12. FAO(OS)(COMM) No.248/2019 was also disposed of on 10th October, 2019 as under: “Order dated 02.04.2019 passed in CS(OS) NO. 598/2018, more particularly para (15) of the said order has led to the filing of the present appeal. A preliminary objection has been raised by learned Senior Counsel for the respondent with regard to the maintainability of the appeal under the Commercial Courts Act, 2015, however, with the consent of the parties, we clarify that the observations made in para Nos. (15) & (16) of order dated 02.04.2019 do not reflect a final decision of the learned Single Judge and thus, no orders are required to be passed in this appeal. Needless to say that in case the appellant does not take steps as per the statement made in para 16 of the order dated 02.04.2019 (which learned counsel for the appellant submits, is not required) and in case an adverse order is passed by the learned Single Judge, it would be open for the appellant to assail the same, if so advised, in accordance with law and in the appropriate court of jurisdiction. With these observations, this appeal stands disposed of.”

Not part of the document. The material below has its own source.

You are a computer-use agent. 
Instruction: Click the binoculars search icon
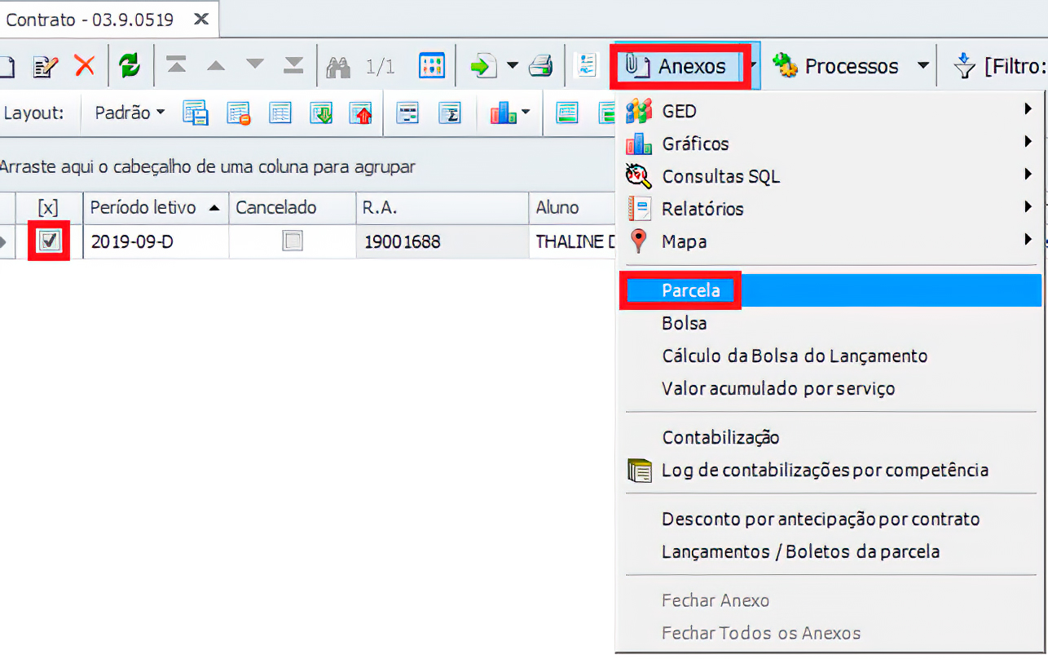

13. The senior counsel / counsel for the defendant no.1 have contended, that (i) with the orders aforesaid of the Division Bench, the suit has been converted into commercial suit; (ii) attention is invited to paragraph 12 of the Preliminary Objections in the written statement of the defendant no.1 as under: “12. That, it is humbly submitted that the Hon‟ble Court has no jurisdiction to adjudicate the present Suit as the nature of the transaction and the facts at hand, conclusively show that the Suit ought to have been filed before the Commercial Division of this Hon‟ble Court in accordance with the provisions of the Commercial Courts Act, 2015 as amended. It is further submitted by Defendant No.1 that the dispute between the parties is a „commercial dispute‟ as defined under section 2(c) of the 2015 Act. In view of the provisions of section 6 of the 2015 Act providing for the exclusive jurisdiction of the Commercial Court to try all suits and applications relating to a commercial dispute of a specified value, the Defendant No.1 submits that the present Suit ought to have been filed before the Commercial Division of this Hon‟ble Court and the same therefore deserves to be dismissed summarily.” and it is contended that the same objection is also taken in paragraph 94 of the reply on merits; (iii) the plaintiff, in the replication however controverted the aforesaid paragraphs of the written statement of the defendant no.1 and reiterated that the suit was an ordinary suit; (iv) however the Division Bench has agreed with the contention of the defendant no.1 of the suit qualifying as a commercial suit; (v) once the Division Bench has held so, the suit having not been found as a commercial suit, is not maintainable and is liable to be summarily dismissed; (vi) the plaintiff, if at all desirous of pressing its claim, will have to file a plaint as in a commercial suit; (vii) attention is invited to the Commercial Courts Act, 2015, particularly to Section 16 thereof amending the provisions of the CPC in their application to a commercial suit in the manner as provided in the Schedule thereto;

(viii) attention is next invited to Section 26, Order VI Rules 3A and

15A, particularly sub-rules (4) and (5) thereof, of the CPC as applicable to Commercial Courts and to the Appendix I to the Schedule to the Commercial Courts Act providing the form of the Statement of Truth referred to in Order VI Rule 15A supra; (ix) the plaint does not comply with all the aforesaid provisions and is thus liable to be rejected; (x) alternatively, option has to be given to the plaintiff to carry out the requisite corrections; it is contended that the plaintiff, inspite of the Division Bench having held so, has not carried out the corrections aforesaid and is thus deemed to be not inclined to comply therewith and which can only result in rejection / dismissal;

(xi) the plaintiff is thereby avoiding to comply with the rigours of the

Commercial Courts Act and avoiding to verify the Statement of Truth; and, (xii) the plaintiff is not entitled to approbate and reprobate; the plaintiff cannot be permitted to have the appeals preferred by the defendants dismissed as not maintainable and on the other hand continue to pursue the present suit as an ordinary suit.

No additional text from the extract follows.